Condition: Excellent ++

Maker: G. Brehmer

Base Material: Zinc

SKU: JW6385 Category: Tags ,


Product Description: This is a choice example of a Luftwaffe Ground Assault Badge. It is made of fine zinc that retains nearly all of the original high-quality silver finish. Some minor wear and flaking to the finish reveals the gray color of the base metal in some areas. The silvering has an appealing, matte look, and shows only minimal age toning. The detail on the riveted eagle is very sharp. The reverse of this Luftwaffe Ground Assault Badge is flat and smooth, with beautiful finish. There is no maker mark, but this variant is known to have been manufactured by the firm of Gustav Brehmer, Markneukirchen. The initials “A.H.” are scratched in small letters by the hinge and likely are the initials of the badge’s original owner. The hardware setup is textbook for this maker, and the hinge and catch are held in place with the original solder. The round wire attachment pin is functional. This is an exceptional badge with outstanding eye appeal. The condition rates as excellent plus plus.
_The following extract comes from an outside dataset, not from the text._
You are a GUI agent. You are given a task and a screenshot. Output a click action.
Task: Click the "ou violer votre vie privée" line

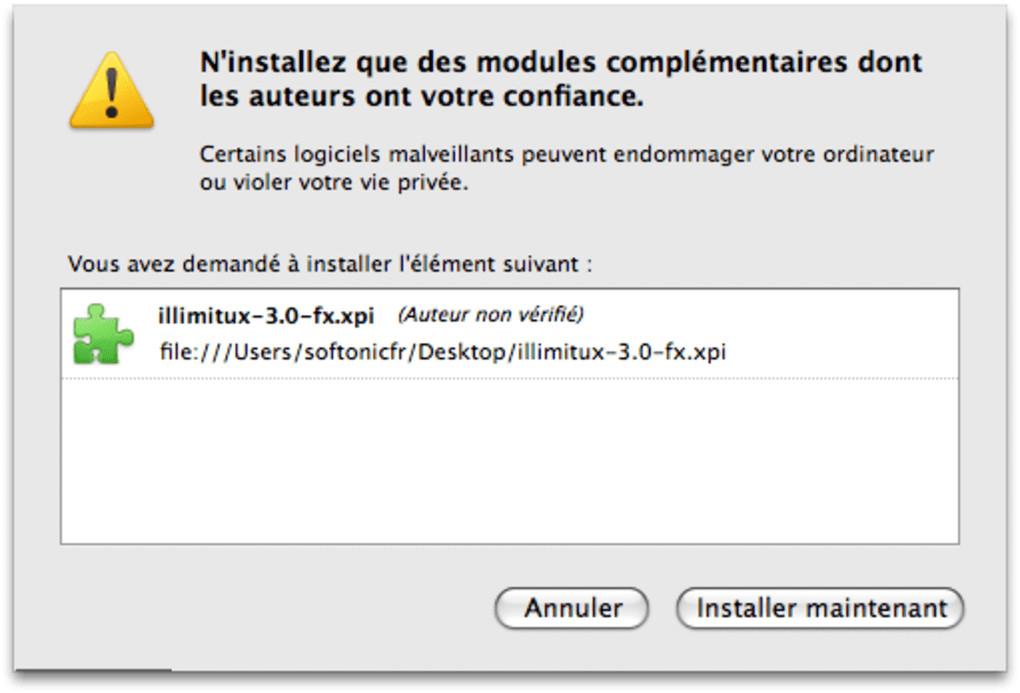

Historical Description: In the early days of WWII, the German Air Force had few units intended to serve as infantry. As the war progressed, and especially after the disastrous first winter on the Eastern Front, more and more Luftwaffe personnel were being engaged in ground combat on the front lines. To recognize the combat experience of these soldiers, Luftwaffe chief Hermann Goering introduced the Luftwaffe Ground Assault Badge on March 31, 1942. The badge had been designed by Sigmund von Weech and featured a Luftwaffe eagle and swastika emblem atop a wreath, within which was a storm cloud striking the earth with a bolt of lightning. Those Luftwaffe soldiers who had previously been awarded German Army ground combat badges such as the Infantry Assault Badge, General Assault Badge or Panzer Assault Badge, were to exchange them for the new Luftwaffe badge. To earn this badge, Luftwaffe soldiers had to survive three ground combat actions on three separate days, be wounded in a ground combat action, or to have earned another decoration in such an action. Luftwaffe soldiers killed in ground combat were to receive the award posthumously. Personnel who could receive this award included paratroopers, members of the Luftwaffe Field Divisions, assault gun crews, and even Flak crews tasked with using their anti-aircraft guns against ground targets. On some of these badges, mostly early versions, the Luftwaffe eagle is a separate piece, riveted on. Later in the war, the eagle was most often integral to the badge.